▶ _What this task involves_
Begin at the line containing "The image size is (688, 314)." in the entries below and end at the line containing "Given: Dismiss the"; transcribe that range exactly and nothing outside it.

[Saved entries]
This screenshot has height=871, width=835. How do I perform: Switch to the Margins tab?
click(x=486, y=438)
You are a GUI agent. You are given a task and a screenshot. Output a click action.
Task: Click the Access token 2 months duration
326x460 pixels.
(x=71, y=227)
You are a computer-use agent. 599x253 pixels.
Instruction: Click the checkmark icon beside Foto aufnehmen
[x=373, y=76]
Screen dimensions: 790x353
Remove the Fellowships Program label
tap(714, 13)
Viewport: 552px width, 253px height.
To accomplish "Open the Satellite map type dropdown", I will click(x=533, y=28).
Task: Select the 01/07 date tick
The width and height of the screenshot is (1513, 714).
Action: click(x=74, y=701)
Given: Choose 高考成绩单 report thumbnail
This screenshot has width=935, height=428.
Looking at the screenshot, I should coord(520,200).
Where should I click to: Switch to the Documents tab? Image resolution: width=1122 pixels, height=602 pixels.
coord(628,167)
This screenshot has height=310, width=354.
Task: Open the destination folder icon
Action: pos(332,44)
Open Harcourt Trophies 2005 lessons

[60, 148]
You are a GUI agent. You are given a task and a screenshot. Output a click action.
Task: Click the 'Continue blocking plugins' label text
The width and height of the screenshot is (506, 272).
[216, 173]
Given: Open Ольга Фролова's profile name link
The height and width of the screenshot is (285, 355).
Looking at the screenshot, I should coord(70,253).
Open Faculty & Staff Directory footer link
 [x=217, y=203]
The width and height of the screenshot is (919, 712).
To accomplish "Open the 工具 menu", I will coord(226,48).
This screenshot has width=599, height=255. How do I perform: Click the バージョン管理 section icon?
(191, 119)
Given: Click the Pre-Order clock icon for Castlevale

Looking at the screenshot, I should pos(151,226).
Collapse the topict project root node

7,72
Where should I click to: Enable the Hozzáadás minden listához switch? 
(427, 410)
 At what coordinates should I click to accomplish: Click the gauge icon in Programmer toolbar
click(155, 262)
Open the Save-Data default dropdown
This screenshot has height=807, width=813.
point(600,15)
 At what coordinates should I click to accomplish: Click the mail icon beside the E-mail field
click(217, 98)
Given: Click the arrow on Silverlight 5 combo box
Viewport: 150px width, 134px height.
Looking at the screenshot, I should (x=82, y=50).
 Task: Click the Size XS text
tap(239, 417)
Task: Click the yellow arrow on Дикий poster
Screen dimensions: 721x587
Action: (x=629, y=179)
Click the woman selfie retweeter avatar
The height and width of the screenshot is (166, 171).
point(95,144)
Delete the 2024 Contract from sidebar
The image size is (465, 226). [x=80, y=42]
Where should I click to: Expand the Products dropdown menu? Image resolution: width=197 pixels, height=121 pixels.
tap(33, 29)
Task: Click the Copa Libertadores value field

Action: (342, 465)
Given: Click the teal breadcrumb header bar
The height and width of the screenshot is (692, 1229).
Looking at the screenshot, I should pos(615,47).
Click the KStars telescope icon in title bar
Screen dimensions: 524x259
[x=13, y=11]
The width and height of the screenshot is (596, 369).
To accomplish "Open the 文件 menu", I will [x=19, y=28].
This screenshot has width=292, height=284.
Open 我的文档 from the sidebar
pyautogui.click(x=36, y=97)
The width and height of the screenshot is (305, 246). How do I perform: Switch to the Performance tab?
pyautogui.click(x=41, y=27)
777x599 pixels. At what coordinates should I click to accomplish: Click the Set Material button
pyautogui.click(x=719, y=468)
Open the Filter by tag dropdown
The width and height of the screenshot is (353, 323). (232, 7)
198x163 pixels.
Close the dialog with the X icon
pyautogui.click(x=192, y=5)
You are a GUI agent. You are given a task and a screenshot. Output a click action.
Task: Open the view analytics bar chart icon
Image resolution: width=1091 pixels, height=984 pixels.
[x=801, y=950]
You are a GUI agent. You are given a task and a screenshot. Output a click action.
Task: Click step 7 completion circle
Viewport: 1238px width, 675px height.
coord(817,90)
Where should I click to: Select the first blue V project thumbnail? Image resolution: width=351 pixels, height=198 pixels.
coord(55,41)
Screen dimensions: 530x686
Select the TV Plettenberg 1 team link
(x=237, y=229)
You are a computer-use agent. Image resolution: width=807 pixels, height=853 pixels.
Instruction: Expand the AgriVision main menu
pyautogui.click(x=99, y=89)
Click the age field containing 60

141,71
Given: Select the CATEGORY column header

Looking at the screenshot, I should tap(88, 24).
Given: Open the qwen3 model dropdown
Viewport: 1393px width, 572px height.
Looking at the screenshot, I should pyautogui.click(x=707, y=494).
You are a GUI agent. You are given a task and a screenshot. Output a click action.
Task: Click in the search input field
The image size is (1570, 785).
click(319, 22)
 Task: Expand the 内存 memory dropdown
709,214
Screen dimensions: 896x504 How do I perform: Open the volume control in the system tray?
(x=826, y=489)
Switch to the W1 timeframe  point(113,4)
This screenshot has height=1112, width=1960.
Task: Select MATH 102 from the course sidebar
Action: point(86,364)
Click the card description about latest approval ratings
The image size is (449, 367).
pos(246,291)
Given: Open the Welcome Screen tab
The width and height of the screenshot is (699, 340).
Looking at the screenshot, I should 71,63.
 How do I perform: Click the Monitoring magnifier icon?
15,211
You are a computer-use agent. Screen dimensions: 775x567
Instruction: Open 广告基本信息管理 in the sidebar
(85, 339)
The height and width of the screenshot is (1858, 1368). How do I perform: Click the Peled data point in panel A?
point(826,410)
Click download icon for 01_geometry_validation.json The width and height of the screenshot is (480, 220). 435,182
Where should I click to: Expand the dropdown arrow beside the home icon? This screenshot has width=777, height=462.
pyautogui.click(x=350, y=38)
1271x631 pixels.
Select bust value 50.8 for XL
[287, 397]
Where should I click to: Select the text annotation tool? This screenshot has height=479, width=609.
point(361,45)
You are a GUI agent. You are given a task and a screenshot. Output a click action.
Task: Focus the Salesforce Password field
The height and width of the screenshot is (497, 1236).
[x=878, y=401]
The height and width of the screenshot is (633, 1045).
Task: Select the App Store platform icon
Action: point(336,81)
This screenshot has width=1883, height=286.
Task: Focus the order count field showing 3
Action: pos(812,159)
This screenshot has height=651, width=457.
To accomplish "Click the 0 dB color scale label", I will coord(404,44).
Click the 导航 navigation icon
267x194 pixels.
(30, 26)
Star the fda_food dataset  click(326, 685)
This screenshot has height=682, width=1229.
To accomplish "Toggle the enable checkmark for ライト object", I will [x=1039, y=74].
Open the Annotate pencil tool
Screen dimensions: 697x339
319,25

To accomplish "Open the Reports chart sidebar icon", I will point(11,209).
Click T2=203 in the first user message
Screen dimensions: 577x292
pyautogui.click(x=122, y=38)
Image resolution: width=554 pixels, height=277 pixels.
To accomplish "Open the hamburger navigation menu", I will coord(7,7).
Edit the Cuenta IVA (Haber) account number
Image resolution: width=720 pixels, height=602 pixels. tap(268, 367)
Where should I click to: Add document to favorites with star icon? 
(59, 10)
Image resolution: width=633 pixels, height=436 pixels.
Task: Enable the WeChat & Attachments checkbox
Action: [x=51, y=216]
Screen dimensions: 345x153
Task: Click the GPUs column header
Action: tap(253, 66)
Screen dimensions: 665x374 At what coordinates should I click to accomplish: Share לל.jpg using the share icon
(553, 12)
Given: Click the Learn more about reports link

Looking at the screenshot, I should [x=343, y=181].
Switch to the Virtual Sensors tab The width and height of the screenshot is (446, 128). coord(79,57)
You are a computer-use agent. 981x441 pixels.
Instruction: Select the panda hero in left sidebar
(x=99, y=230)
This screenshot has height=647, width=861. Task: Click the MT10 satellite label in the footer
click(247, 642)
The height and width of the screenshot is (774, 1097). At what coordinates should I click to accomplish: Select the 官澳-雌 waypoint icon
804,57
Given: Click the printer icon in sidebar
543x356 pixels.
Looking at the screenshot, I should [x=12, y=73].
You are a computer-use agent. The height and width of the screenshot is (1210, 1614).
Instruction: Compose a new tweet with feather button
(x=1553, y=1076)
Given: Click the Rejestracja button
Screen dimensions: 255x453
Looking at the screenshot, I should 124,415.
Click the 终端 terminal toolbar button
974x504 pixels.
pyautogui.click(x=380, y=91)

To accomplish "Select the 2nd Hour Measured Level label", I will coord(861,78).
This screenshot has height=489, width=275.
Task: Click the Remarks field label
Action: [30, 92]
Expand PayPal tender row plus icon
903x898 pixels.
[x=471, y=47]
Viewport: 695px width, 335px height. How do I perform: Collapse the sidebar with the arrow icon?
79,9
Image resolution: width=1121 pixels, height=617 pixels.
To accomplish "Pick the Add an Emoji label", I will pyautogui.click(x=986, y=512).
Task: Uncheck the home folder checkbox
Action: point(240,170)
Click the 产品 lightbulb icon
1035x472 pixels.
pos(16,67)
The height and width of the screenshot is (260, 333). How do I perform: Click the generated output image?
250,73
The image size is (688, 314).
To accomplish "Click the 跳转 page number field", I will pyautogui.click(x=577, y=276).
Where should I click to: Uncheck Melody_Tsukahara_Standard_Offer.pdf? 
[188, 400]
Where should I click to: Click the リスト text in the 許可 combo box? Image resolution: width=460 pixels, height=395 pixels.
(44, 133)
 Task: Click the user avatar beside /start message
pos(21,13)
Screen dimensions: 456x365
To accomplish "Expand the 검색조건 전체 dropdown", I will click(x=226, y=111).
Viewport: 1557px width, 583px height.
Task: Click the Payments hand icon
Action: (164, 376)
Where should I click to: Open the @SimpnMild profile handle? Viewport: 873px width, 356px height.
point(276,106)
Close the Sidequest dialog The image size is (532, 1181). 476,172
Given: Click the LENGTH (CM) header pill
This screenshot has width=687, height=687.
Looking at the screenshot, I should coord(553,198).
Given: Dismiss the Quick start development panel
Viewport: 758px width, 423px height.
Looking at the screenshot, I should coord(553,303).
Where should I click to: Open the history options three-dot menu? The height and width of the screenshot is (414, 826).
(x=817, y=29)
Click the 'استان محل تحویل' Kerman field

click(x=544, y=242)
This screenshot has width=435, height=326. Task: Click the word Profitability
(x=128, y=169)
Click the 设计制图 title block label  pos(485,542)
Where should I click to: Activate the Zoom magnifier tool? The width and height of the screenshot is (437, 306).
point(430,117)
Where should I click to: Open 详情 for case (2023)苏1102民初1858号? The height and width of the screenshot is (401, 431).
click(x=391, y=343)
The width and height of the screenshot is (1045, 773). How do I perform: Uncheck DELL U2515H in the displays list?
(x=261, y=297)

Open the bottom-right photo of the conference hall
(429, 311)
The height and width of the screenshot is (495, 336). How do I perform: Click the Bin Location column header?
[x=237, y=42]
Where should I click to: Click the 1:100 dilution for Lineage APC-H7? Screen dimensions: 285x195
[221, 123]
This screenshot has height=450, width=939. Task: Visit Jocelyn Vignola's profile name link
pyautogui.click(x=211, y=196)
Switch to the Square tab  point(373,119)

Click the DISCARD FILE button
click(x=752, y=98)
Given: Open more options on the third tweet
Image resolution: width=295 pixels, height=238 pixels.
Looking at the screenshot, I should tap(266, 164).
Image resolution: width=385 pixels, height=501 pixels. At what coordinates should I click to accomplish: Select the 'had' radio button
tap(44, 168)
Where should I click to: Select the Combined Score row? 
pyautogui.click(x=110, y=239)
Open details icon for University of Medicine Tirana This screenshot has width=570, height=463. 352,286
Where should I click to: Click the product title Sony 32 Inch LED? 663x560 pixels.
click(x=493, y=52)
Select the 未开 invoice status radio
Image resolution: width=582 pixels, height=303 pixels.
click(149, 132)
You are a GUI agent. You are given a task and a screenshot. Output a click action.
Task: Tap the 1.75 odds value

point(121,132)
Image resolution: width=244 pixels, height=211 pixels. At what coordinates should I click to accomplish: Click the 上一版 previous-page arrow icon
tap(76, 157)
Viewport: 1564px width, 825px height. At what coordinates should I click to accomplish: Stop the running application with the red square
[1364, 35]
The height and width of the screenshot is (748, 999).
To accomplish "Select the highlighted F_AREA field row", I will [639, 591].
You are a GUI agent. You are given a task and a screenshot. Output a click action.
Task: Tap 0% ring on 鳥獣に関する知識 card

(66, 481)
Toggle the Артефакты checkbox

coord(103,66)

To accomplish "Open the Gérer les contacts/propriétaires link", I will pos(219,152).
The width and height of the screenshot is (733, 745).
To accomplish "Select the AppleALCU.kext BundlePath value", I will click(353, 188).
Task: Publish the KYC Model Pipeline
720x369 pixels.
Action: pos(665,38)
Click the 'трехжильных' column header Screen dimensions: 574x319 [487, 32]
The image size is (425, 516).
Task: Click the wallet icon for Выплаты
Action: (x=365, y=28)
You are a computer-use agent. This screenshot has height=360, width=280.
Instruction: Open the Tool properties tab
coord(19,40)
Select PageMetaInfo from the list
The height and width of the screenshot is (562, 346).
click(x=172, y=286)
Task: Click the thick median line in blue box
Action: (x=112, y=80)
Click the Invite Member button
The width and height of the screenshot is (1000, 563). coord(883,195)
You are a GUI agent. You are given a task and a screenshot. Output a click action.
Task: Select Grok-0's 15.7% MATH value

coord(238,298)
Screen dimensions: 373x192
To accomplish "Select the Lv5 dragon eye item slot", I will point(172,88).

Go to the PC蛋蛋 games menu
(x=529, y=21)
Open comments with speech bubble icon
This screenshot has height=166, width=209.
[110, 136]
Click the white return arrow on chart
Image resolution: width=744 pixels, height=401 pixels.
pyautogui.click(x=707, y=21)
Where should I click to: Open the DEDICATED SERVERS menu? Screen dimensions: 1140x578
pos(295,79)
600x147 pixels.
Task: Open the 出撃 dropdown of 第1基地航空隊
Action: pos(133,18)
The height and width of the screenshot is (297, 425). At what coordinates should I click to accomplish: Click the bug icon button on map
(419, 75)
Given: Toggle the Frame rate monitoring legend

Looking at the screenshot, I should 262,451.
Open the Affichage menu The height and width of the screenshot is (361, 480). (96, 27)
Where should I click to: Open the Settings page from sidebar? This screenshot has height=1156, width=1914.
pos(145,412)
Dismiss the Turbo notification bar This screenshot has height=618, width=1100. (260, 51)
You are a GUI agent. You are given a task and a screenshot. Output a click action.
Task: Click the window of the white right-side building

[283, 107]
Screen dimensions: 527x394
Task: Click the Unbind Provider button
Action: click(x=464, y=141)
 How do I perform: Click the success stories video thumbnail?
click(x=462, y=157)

▶ _Answer section_
The image size is (688, 314).
To accomplish "Click the 跳转 page number field", I will pyautogui.click(x=577, y=276).
Where should I click to: Uncheck Melody_Tsukahara_Standard_Offer.pdf? 
[188, 400]
Where should I click to: Click the リスト text in the 許可 combo box? Image resolution: width=460 pixels, height=395 pixels.
(44, 133)
 Task: Click the user avatar beside /start message
pos(21,13)
Screen dimensions: 456x365
To accomplish "Expand the 검색조건 전체 dropdown", I will click(x=226, y=111).
Viewport: 1557px width, 583px height.
Task: Click the Payments hand icon
Action: (164, 376)
Where should I click to: Open the @SimpnMild profile handle? Viewport: 873px width, 356px height.
point(276,106)
Close the Sidequest dialog The image size is (532, 1181). 476,172
Given: Click the LENGTH (CM) header pill
This screenshot has width=687, height=687.
Looking at the screenshot, I should coord(553,198).
Given: Dismiss the Quick start development panel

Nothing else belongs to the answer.